Liang Feng mengambil bunga aren beraroma manis, menuangkan air embun purnama dari botol kristal, dan meneteskan setetes darah putih dari ampul yang disimpan dengan hati-hati. Ia mengaduk campuran itu dengan tongkat kayu putih. Cairan itu memendar, berubah warna menjadi biru keperakan yang indah dan kuat.
“Sekarang,” ujar Nenek Li. “Ucapkan mantra pelindung tertua: ‘Naga Jingga, perisai jiwa, kunci cahaya dalam kegelapan!’”
Liang Feng menarik napas dalam-dalam dan melafalkan mantra dengan penuh keyakinan. Kilatan cahaya keluar dari mangkuk ramuan, membentuk kubah pelindung yang melingkupi seluruh lorong bawah tanah. Suara retakan batu terdengar di atas, namun cahaya itu menahan segalanya.
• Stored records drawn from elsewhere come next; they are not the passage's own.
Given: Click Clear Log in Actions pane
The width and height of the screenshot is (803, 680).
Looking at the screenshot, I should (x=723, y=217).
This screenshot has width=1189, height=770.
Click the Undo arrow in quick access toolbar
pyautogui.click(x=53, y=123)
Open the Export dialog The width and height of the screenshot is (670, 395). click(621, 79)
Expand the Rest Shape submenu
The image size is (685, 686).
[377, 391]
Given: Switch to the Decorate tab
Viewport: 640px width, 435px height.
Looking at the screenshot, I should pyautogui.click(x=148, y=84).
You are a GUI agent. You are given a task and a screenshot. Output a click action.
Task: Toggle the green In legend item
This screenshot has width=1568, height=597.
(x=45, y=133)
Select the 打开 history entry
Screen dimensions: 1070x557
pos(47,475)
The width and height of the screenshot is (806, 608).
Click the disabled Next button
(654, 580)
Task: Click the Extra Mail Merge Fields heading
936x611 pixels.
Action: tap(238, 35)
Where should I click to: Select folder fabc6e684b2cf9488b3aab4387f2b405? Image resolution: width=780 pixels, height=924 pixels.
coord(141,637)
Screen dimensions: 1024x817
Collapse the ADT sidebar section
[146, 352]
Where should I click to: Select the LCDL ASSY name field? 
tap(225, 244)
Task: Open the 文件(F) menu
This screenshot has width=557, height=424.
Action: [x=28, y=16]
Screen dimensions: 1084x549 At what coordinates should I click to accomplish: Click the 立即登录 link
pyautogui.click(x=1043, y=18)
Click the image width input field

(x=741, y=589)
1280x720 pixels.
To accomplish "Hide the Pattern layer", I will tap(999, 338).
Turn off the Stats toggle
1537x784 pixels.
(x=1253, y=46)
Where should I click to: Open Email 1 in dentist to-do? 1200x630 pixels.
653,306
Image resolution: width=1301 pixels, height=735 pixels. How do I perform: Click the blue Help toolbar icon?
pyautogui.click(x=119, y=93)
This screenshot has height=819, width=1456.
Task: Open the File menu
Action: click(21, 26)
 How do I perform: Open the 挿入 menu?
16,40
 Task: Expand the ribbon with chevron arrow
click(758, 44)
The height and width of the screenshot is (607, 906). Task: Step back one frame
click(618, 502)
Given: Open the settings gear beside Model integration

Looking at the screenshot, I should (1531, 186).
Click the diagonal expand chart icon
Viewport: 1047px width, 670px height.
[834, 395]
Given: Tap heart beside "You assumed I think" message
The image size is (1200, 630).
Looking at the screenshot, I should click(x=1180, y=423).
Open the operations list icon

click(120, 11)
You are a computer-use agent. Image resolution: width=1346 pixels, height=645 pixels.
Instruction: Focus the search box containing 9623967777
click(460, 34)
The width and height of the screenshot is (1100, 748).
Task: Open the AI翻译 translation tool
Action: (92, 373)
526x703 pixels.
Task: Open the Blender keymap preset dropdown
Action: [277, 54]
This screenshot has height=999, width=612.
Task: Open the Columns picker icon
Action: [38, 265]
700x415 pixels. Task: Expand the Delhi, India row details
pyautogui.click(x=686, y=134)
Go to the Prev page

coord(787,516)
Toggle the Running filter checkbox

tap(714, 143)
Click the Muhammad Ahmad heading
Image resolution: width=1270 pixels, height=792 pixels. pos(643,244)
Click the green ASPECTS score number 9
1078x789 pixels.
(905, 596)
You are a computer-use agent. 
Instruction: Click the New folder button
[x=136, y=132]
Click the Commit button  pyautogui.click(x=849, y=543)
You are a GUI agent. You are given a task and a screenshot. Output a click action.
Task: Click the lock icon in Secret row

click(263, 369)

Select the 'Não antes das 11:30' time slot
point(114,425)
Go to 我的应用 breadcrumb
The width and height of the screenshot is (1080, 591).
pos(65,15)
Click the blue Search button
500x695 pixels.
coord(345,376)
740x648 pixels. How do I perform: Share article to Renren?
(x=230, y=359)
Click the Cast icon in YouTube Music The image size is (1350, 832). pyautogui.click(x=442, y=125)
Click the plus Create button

Di atas, para Pemburu mulai kebingungan. Energi yang tadinya meluap kini terhenti. Kabut ungu mulai surut, dan bara api di tungku menyala kembali dengan cahaya keemasan. Lilin-lilin pun menyala, menerangi ruangan yang hampir hancur.
Dan lalu... semuanya hening.
Tak ada lagi suara langkah kaki. Tak ada teriakan. Gubuk hanya bergetar sekali, lalu berhenti. Kabut malam menghilang, menyisakan keheningan yang mencekam dan magis.
Di bawah, Liang Feng menjatuhkan dirinya ke lantai batu, napasnya terengah. Nenek Li menepuk punggungnya dengan lembut. “Kau sudah melakukan tugasmu dengan baik, Feng. Tianlong Mark dan ramuan suci ini kini akan menjaga gubuk ini.”
Di atas, Bai Xue kembali memancarkan cahaya peraknya. Retakan-retakan di kayu mulai tertutup, gubuk perlahan memperbaiki dirinya dengan sihir pelindung yang ditanam oleh Nenek Li bertahun-tahun lalu.
Liang Feng menatap ke arah tangga batu. “Ini baru awal,” bisiknya. “Para Pemburu Roh belum menyerah. Aku harus lebih kuat, demi Nenek Li, demi Bai Xue, dan demi keseimbangan dunia ini.”
Dan di luar sana, dalam gelapnya hutan, sepasang mata merah kembali memantau dari kejauhan. Tekad mereka belum padam. Perburuan baru saja dimulai.